If one understands how quantitative easing really works and the intention of Federal Reserve officials from prior statements, it is clear the Fed is not trying to re-equilibrate risk premia in the face of a dysfunctional private sector credit mechanism. Rather, the Fed is artificially manipulating interest rates lower, suppressing real yield for fixed income assets, in a bid to add stimulus to a sluggish economy. This has caused Pimco to look to countries like Canada for safer developed economy sovereign bonds, to emerging markets for yield pickup with better macro conditions, and to equities and gold for greater risk as the bond bull market fades.

When I said a bit more on the currency wars and negative real rates late last month, I indicated that financial repression leads to investors’ leveraging up, moving abroad, moving out on the risk curve or moving into riskier asset classes.
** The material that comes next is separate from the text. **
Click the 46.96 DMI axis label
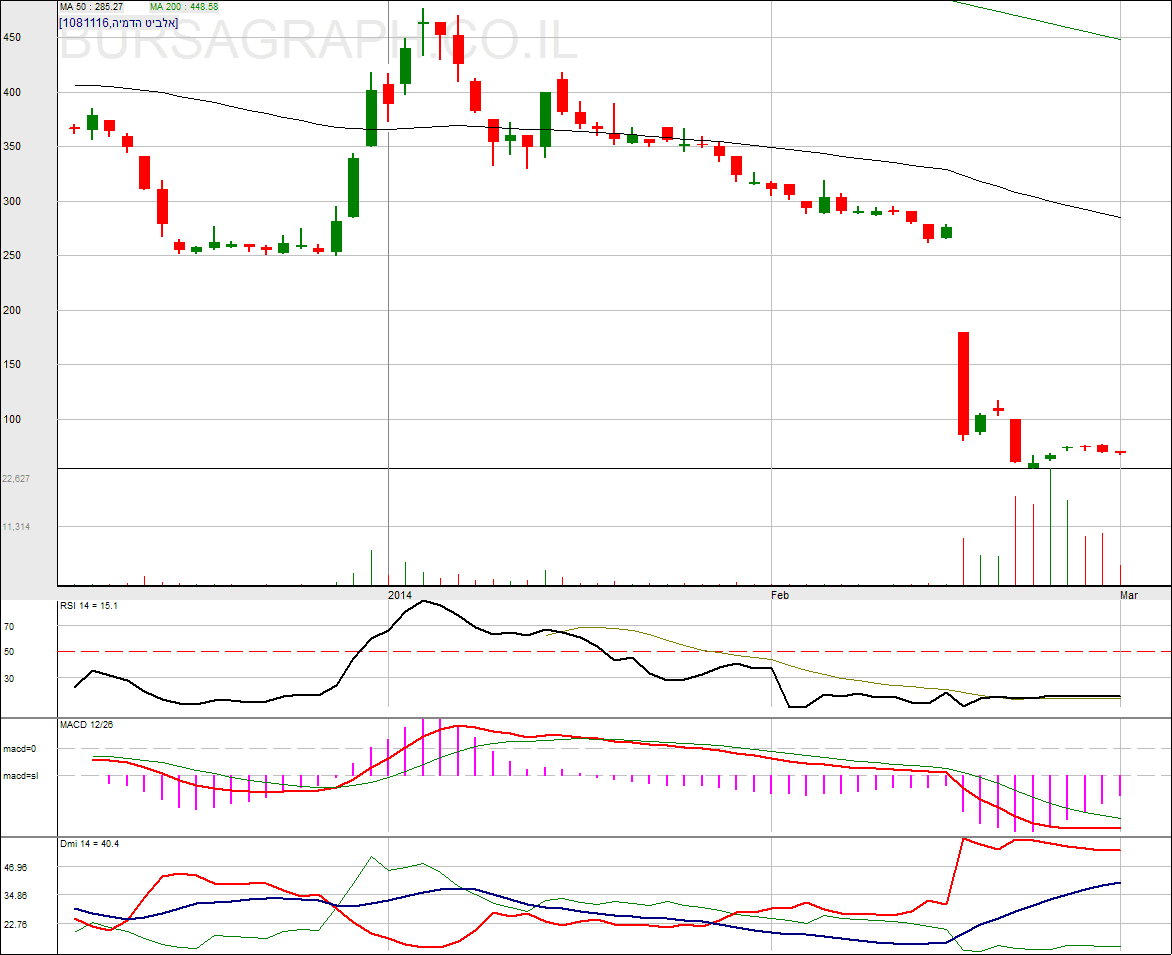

Apparently, Pimco is employing all of these strategies.  Will it work, though? I think Gross’ own term, Devil’s Bargain, is on the money here. He said he believes that 4-5% real returns are possible from conservatively positioned bond portfolios. I say greater risk doesn’t always mean greater reward; risk can also result in losses. Treasuries have rallied of late and other investors like Jeremy Grantham and Felix Zulauf are reducing risk right now. In my view, the greater risk is to the downside at this point in the cycle. That means leverage and risk-seeking strategies will result in underperformance and could lead to losses.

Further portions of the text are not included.